You and your children are most likely to be exposed to benzene by breathing contaminated air. This can happen at gasoline stations and in areas with heavy traffic, or places where there is cigarette smoke.

Chloroform has been classified by the The International Agency for Research on Cancer as a probable human carcinogen. It may also be a neurotoxicant and cause developmental and reproductive effects. The main way you and your family can be exposed to this chemical is by drinking or swimming in chlorinated water, but you can also contact it by breathing contaminated air. The PCRM believes that children could be protected from its potential toxic effects by the use of other, non-chemical, methods to purify the water supply.

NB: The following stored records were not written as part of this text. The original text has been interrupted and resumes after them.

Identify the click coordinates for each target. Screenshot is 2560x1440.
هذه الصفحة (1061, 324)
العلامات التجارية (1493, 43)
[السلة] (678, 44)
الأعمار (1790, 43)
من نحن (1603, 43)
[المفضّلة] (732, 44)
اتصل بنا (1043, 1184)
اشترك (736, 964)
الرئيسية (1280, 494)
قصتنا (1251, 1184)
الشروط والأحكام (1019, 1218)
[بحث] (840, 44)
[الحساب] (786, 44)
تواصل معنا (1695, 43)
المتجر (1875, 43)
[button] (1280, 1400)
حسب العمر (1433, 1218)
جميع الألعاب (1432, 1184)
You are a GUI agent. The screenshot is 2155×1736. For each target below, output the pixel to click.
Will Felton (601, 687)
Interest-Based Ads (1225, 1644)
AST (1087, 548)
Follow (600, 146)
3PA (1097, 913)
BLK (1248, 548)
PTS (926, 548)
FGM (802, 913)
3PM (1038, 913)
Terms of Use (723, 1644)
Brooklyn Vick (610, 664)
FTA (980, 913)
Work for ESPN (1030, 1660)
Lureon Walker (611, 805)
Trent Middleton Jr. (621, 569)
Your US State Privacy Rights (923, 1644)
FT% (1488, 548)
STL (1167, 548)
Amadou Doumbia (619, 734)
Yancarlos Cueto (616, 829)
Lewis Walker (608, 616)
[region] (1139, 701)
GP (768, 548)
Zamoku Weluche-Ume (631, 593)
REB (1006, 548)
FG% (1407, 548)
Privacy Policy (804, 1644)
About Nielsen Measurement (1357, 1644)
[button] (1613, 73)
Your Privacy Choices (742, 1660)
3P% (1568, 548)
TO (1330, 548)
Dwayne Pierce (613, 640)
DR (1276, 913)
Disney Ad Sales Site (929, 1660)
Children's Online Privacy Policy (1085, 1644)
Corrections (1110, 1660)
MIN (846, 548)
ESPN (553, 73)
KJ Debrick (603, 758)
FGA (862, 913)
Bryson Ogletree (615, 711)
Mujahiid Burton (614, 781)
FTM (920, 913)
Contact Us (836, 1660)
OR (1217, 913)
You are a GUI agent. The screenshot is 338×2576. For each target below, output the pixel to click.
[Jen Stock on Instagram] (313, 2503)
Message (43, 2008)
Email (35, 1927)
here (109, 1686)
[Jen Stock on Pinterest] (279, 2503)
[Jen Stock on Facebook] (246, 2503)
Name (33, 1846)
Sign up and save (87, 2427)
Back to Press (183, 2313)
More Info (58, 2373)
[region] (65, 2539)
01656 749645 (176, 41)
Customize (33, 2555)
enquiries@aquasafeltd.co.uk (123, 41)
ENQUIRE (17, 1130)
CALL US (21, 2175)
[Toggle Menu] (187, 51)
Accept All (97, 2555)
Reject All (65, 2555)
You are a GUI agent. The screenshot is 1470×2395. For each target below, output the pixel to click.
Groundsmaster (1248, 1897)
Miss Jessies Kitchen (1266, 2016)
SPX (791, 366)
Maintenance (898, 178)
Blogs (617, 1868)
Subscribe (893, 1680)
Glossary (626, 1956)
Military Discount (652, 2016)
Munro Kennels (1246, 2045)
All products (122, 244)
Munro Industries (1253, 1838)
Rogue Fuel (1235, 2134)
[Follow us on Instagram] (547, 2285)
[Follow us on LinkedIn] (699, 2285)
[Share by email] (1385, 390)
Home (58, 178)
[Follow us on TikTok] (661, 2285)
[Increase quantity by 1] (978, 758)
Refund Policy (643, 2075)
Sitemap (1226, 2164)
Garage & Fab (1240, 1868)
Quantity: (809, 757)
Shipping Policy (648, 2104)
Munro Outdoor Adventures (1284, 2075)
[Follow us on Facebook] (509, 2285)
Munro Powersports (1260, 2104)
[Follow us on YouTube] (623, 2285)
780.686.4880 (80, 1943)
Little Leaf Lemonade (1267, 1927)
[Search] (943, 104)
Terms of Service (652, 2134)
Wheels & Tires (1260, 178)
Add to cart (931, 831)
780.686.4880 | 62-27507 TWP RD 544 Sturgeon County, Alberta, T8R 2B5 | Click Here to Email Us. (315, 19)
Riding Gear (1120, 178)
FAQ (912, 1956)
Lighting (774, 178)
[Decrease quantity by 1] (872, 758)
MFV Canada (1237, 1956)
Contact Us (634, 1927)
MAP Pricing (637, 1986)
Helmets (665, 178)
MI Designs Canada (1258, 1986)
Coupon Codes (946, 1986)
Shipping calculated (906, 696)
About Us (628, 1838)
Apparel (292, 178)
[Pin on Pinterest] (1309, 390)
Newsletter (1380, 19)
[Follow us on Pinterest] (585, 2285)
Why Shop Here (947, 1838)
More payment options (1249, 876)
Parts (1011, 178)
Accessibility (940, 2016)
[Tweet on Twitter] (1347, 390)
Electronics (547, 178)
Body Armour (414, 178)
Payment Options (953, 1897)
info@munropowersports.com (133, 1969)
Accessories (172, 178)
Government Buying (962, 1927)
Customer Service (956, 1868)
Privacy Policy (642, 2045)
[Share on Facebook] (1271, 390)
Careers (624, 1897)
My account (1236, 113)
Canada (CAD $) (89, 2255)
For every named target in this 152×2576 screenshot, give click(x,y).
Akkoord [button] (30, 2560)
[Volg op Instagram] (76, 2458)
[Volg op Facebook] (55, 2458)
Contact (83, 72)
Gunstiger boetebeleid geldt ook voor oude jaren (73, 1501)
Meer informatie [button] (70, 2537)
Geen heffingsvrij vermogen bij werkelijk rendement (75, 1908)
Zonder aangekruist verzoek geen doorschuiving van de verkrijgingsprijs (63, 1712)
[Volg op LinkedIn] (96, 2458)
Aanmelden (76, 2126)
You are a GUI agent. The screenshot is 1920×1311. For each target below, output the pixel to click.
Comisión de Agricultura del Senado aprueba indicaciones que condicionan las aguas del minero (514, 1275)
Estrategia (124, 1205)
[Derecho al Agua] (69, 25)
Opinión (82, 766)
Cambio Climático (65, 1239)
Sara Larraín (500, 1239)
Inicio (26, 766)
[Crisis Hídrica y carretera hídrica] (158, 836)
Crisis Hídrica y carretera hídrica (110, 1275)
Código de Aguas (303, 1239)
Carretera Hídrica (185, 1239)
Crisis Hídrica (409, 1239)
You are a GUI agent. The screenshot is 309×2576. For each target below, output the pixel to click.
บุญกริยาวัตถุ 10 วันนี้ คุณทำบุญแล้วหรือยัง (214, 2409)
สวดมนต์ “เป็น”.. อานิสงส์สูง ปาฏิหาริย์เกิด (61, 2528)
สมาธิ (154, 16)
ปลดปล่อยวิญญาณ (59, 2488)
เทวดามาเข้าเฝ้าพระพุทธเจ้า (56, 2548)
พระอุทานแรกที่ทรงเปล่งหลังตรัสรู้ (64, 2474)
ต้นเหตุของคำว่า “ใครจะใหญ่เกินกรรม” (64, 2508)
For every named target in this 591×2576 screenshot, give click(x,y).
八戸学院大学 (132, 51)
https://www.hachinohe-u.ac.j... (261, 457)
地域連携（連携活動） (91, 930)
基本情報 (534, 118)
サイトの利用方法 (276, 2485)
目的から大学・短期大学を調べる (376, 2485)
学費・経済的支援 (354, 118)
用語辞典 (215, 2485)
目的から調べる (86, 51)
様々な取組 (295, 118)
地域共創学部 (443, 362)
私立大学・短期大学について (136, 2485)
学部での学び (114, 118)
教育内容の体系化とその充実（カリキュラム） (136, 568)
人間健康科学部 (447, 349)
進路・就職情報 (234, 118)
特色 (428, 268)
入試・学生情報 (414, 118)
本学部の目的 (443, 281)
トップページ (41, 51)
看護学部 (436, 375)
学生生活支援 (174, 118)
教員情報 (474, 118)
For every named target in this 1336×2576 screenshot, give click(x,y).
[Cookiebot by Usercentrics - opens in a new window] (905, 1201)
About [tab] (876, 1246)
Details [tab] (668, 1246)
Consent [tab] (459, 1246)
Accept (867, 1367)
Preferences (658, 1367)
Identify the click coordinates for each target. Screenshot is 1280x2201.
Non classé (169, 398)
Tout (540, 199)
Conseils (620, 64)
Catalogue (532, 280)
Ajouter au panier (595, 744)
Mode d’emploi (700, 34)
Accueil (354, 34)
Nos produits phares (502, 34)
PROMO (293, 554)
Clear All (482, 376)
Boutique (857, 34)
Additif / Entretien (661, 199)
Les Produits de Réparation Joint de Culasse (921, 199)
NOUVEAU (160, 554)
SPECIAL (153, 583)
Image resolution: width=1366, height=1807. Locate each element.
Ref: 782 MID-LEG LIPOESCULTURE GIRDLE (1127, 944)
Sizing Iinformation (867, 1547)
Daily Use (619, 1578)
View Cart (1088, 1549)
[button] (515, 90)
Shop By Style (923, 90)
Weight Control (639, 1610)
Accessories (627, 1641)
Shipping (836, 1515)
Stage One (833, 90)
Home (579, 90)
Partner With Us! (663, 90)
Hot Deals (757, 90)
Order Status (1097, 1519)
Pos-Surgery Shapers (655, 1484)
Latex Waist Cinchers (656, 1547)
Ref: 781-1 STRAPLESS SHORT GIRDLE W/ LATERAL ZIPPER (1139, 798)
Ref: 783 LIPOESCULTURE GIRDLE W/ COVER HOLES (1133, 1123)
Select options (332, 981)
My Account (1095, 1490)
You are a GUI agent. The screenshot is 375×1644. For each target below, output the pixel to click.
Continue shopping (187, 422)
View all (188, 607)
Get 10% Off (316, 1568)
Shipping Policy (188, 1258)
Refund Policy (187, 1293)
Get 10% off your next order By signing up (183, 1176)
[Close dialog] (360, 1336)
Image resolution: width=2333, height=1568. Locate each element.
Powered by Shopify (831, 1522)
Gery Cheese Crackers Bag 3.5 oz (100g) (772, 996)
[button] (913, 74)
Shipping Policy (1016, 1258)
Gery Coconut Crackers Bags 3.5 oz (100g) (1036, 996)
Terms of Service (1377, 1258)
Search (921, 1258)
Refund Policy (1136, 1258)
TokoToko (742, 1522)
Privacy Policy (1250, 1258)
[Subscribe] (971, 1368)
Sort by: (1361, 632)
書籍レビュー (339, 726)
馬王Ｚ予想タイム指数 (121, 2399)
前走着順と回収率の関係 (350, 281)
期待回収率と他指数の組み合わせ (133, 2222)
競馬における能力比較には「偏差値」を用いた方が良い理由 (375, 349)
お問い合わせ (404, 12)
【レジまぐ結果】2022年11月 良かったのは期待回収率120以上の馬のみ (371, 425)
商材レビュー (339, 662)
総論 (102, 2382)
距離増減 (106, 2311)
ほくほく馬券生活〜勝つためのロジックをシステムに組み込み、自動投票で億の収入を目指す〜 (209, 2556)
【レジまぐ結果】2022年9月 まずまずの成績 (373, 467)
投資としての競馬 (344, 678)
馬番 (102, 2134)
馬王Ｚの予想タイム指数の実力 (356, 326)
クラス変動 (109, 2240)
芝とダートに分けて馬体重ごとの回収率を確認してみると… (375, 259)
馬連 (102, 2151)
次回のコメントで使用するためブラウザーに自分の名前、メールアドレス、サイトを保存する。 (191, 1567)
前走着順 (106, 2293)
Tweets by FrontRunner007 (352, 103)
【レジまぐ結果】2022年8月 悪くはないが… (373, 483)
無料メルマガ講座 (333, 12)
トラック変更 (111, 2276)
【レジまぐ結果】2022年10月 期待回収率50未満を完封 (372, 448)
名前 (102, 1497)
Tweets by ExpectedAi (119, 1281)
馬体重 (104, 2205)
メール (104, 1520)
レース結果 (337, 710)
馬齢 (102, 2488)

Methyl ethyl ketone (MEK) has been shown to have toxic effects on unborn children, and may be a neurotoxicant and a carcinogen. MEK is used for a variety of things, including as a fragrance and flavoring agent in candy and perfumes, and in fabric coating, lacquering, varnishing, paint removers, adhesives and cleaning fluids.

Women who work in industries where MEK is used can be exposed to a dose hundreds of times higher than the “reference dose” set by the EPA (which may not be safe in the first place). If you don’t work in such an industry, you can be exposed through the use of consumer products, especially paints and adhesives, or through contaminated food, water or air.

Naphthalene is classed as a possible human carcinogen. There is also extensive evidence of its toxicity, including toxic effect and death in human babies. This chemical is found naturally in fossil fuels. It’s most common use is in the making of moth balls, but it is also used for making substances such as dyes and resins. It has been found in human breast milk.

Your family can be exposed to this chemical if you use mothballs or if someone in your household smokes tobacco. There have been medical reports of babies who developed liver problems after being dressed in clothing that had been stored in naphthalene mothballs The PCRM recommends using other, non-chemical, methods to deal with moth and insect problems.

Styrene is a possible human carcinogen. Other toxic effects, such as neurotoxicity, have also been observed in humans. Styrene is used to make items such as rubber, plastic, insulation, food containers and carpet backing. You are most likely to be exposed to styrene by eating food that has been packed in polystyrene, drinking contaminated water, breathing contaminated air, or inhaling cigarette smoke.